Having finished my chapbook (!) I have this intoxicating feeling I could finish my entire Evernostian project–although it will likely take me years! And the process of creating this skinny little chapbook makes it so much more real to me. I am ready to pour a lot more love and time into the larger work now that I’ve seen how this came out (and now that a coworker mentioned she thought something like this could work as a graphic novel even though I don’t want it to look at all like a comic. Whoa! A potential marketing category!).
So I printed out everything I could find that I’d written on Evernost (I’ve since remembered a few bits and pieces I missed, but still). I’d estimate I had at least 150,000 words (taking out bits duplicated from attempt to attempt; leaving them in, it’s more like 170,000). So–one very hefty adult fantasy tome or a couple YA books. However…I’m pretty sure only scraps will remain of this in the final product–and also that it will have to shrink quite a lot for images to play the large role I intend them to. Unless it becomes simply monstrous in length and takes me the rest of my life…a possibility I’m not discounting right now.
I’m at a particularly heady point in the process right now: I get to determine the direction of the whole thing. I know some of what I want it to include and a lot of what I want it to do. What I don’t know yet is how. So I’m going to be frantically taking notes and outlining for the next few weeks, at least, I suspect.
(Details: I’m thinking of breaking Of Evernost into twelve short volumes, one for every month of the year, as a way of feeling like the work is manageable, and then combining them at the end before I look for a publisher or a printer. Not sure, though.)
More than that, I’m realizing that I love this book!
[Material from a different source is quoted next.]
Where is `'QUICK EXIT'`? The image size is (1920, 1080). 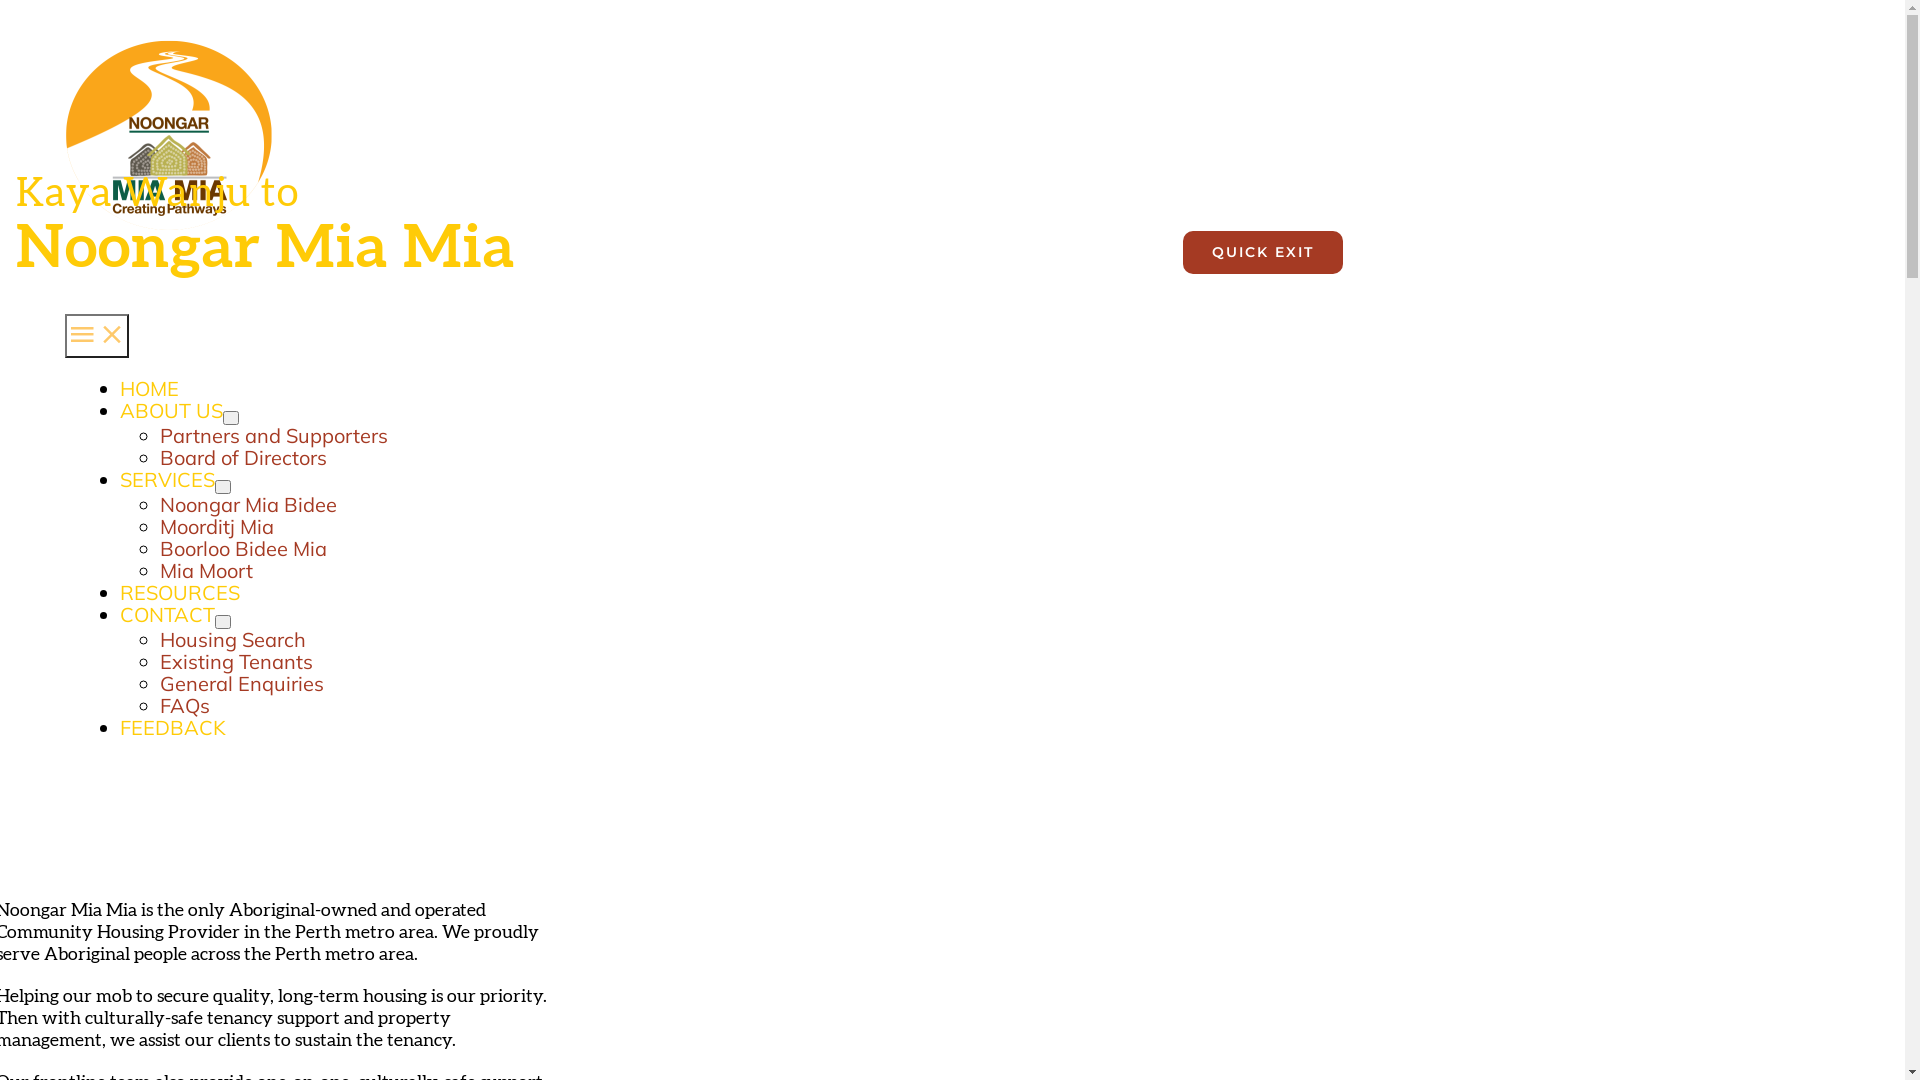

It’s one of the most exciting, strange, and beautiful things I’ve ever done in my life, and it’s hard to express how much it means to me at this point to make something of it that other people can enjoy (whether a lot of other people or a few doesn’t really mean that much to me at this point).
I call this my William Blake project–not just because it’s text and images together, but because there’s a good chance that it will be, like Blake’s work, a weird self-published book no one will buy. I will consider myself quite adequately successful if it manages to be smart and interesting to a few random people who share my obsessions, though I dream bigger than that.
Unfortunately (perhaps), this makes me more reluctant to work on everything else–YA books, collaborations, and sadly my blog, though I mean to keep working on it as well as I can make myself.